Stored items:

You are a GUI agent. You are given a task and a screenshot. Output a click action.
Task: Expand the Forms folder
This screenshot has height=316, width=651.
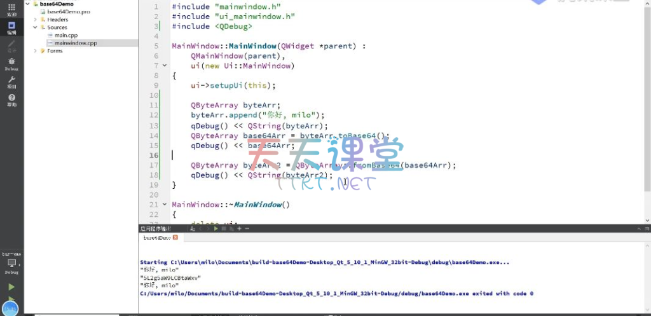(36, 51)
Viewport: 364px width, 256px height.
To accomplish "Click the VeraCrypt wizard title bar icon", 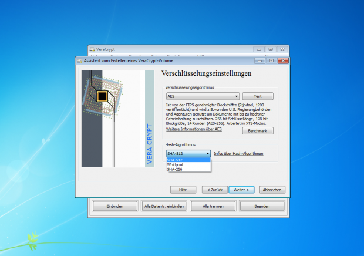I will coord(80,60).
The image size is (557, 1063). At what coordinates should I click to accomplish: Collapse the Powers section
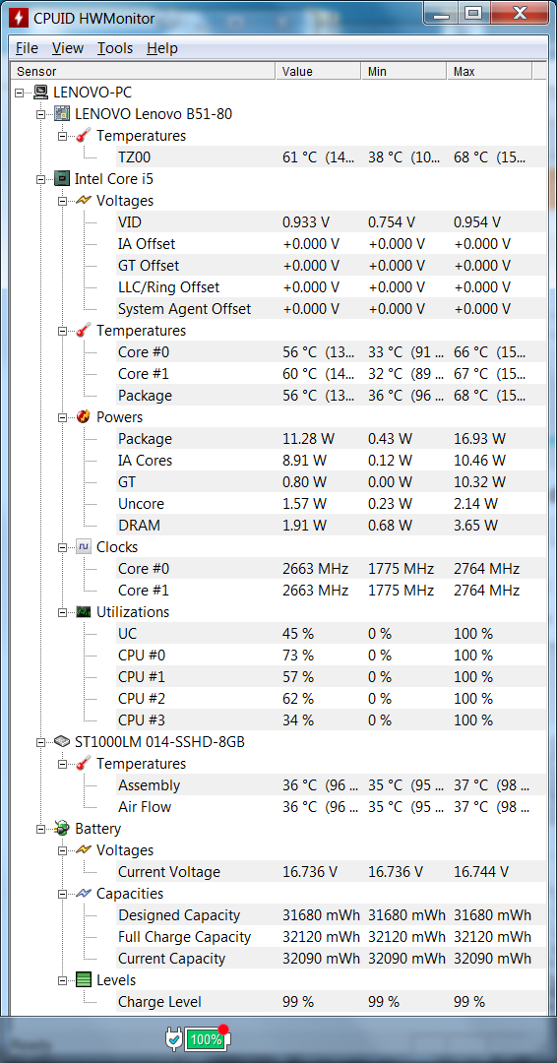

[EXERCISE DIRECTIONS]:
Omit every picture, and please return the entries exactly from the first line through the line with "Viewport: 364px width, 256px height.", both included.

[RESULT BELOW]:
You are a GUI agent. You are given a task and a screenshot. Output a click action.
Task: Expand the Forms folder
This screenshot has height=316, width=651.
(36, 51)
Viewport: 364px width, 256px height.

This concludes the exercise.